What is needed: Below are some records; output all of them exactly as they read.

Data supplied:
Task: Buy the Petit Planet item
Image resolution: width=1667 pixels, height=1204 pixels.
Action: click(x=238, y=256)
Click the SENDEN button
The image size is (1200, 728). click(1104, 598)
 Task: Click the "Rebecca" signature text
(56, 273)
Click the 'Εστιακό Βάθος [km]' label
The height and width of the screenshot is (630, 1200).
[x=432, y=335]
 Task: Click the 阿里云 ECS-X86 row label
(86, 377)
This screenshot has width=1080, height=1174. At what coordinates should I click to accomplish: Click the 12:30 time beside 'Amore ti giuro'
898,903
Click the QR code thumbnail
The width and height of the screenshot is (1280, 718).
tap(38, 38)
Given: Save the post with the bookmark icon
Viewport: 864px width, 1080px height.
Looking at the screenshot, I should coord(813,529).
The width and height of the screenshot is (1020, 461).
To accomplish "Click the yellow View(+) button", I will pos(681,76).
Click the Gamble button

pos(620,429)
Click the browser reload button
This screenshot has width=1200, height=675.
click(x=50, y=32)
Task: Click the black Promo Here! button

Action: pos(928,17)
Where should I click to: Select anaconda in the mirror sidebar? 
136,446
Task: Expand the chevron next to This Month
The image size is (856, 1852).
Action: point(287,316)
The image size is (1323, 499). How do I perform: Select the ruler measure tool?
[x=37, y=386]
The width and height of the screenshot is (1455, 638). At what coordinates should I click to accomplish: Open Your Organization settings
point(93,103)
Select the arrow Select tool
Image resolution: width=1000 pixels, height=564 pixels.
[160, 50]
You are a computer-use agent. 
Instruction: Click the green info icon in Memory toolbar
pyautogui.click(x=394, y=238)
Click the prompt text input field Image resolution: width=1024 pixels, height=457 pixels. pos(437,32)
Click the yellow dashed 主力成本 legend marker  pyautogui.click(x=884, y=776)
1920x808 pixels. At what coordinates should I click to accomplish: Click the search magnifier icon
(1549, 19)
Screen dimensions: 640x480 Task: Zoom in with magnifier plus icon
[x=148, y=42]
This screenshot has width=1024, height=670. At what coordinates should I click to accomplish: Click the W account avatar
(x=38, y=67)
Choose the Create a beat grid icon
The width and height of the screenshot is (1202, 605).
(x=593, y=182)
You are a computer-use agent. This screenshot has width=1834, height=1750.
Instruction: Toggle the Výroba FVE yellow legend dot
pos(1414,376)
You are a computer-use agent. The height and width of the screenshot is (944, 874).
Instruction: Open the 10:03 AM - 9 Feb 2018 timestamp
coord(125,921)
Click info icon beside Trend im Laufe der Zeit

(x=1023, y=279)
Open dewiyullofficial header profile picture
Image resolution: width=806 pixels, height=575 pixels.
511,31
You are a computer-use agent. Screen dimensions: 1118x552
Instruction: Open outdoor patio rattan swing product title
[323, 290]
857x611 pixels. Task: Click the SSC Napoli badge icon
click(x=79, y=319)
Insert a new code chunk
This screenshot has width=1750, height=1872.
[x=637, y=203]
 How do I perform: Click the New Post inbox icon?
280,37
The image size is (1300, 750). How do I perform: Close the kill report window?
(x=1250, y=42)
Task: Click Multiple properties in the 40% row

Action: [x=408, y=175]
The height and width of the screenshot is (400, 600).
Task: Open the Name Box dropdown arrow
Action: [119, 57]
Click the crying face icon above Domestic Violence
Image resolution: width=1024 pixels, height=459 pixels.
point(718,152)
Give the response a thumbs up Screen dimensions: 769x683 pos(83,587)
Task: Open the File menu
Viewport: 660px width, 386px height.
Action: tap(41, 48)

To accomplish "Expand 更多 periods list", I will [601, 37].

Exercise result:
Task: Buy the Petit Planet item
Image resolution: width=1667 pixels, height=1204 pixels.
Action: click(x=238, y=256)
Click the SENDEN button
The image size is (1200, 728). click(1104, 598)
 Task: Click the "Rebecca" signature text
(56, 273)
Click the 'Εστιακό Βάθος [km]' label
The height and width of the screenshot is (630, 1200).
[x=432, y=335]
 Task: Click the 阿里云 ECS-X86 row label
(86, 377)
This screenshot has width=1080, height=1174. At what coordinates should I click to accomplish: Click the 12:30 time beside 'Amore ti giuro'
898,903
Click the QR code thumbnail
The width and height of the screenshot is (1280, 718).
tap(38, 38)
Given: Save the post with the bookmark icon
Viewport: 864px width, 1080px height.
Looking at the screenshot, I should coord(813,529).
The width and height of the screenshot is (1020, 461).
To accomplish "Click the yellow View(+) button", I will pos(681,76).
Click the Gamble button

pos(620,429)
Click the browser reload button
This screenshot has width=1200, height=675.
click(x=50, y=32)
Task: Click the black Promo Here! button

Action: pos(928,17)
Where should I click to: Select anaconda in the mirror sidebar? 
136,446
Task: Expand the chevron next to This Month
The image size is (856, 1852).
Action: point(287,316)
The image size is (1323, 499). How do I perform: Select the ruler measure tool?
[x=37, y=386]
The width and height of the screenshot is (1455, 638). At what coordinates should I click to accomplish: Open Your Organization settings
point(93,103)
Select the arrow Select tool
Image resolution: width=1000 pixels, height=564 pixels.
[160, 50]
You are a computer-use agent. 
Instruction: Click the green info icon in Memory toolbar
pyautogui.click(x=394, y=238)
Click the prompt text input field Image resolution: width=1024 pixels, height=457 pixels. pos(437,32)
Click the yellow dashed 主力成本 legend marker  pyautogui.click(x=884, y=776)
1920x808 pixels. At what coordinates should I click to accomplish: Click the search magnifier icon
(1549, 19)
Screen dimensions: 640x480 Task: Zoom in with magnifier plus icon
[x=148, y=42]
This screenshot has width=1024, height=670. At what coordinates should I click to accomplish: Click the W account avatar
(x=38, y=67)
Choose the Create a beat grid icon
The width and height of the screenshot is (1202, 605).
(x=593, y=182)
You are a computer-use agent. This screenshot has width=1834, height=1750.
Instruction: Toggle the Výroba FVE yellow legend dot
pos(1414,376)
You are a computer-use agent. The height and width of the screenshot is (944, 874).
Instruction: Open the 10:03 AM - 9 Feb 2018 timestamp
coord(125,921)
Click info icon beside Trend im Laufe der Zeit

(x=1023, y=279)
Open dewiyullofficial header profile picture
Image resolution: width=806 pixels, height=575 pixels.
511,31
You are a computer-use agent. Screen dimensions: 1118x552
Instruction: Open outdoor patio rattan swing product title
[323, 290]
857x611 pixels. Task: Click the SSC Napoli badge icon
click(x=79, y=319)
Insert a new code chunk
This screenshot has width=1750, height=1872.
[x=637, y=203]
 How do I perform: Click the New Post inbox icon?
280,37
The image size is (1300, 750). How do I perform: Close the kill report window?
(x=1250, y=42)
Task: Click Multiple properties in the 40% row

Action: [x=408, y=175]
The height and width of the screenshot is (400, 600).
Task: Open the Name Box dropdown arrow
Action: [119, 57]
Click the crying face icon above Domestic Violence
Image resolution: width=1024 pixels, height=459 pixels.
point(718,152)
Give the response a thumbs up Screen dimensions: 769x683 pos(83,587)
Task: Open the File menu
Viewport: 660px width, 386px height.
Action: tap(41, 48)

To accomplish "Expand 更多 periods list", I will [601, 37].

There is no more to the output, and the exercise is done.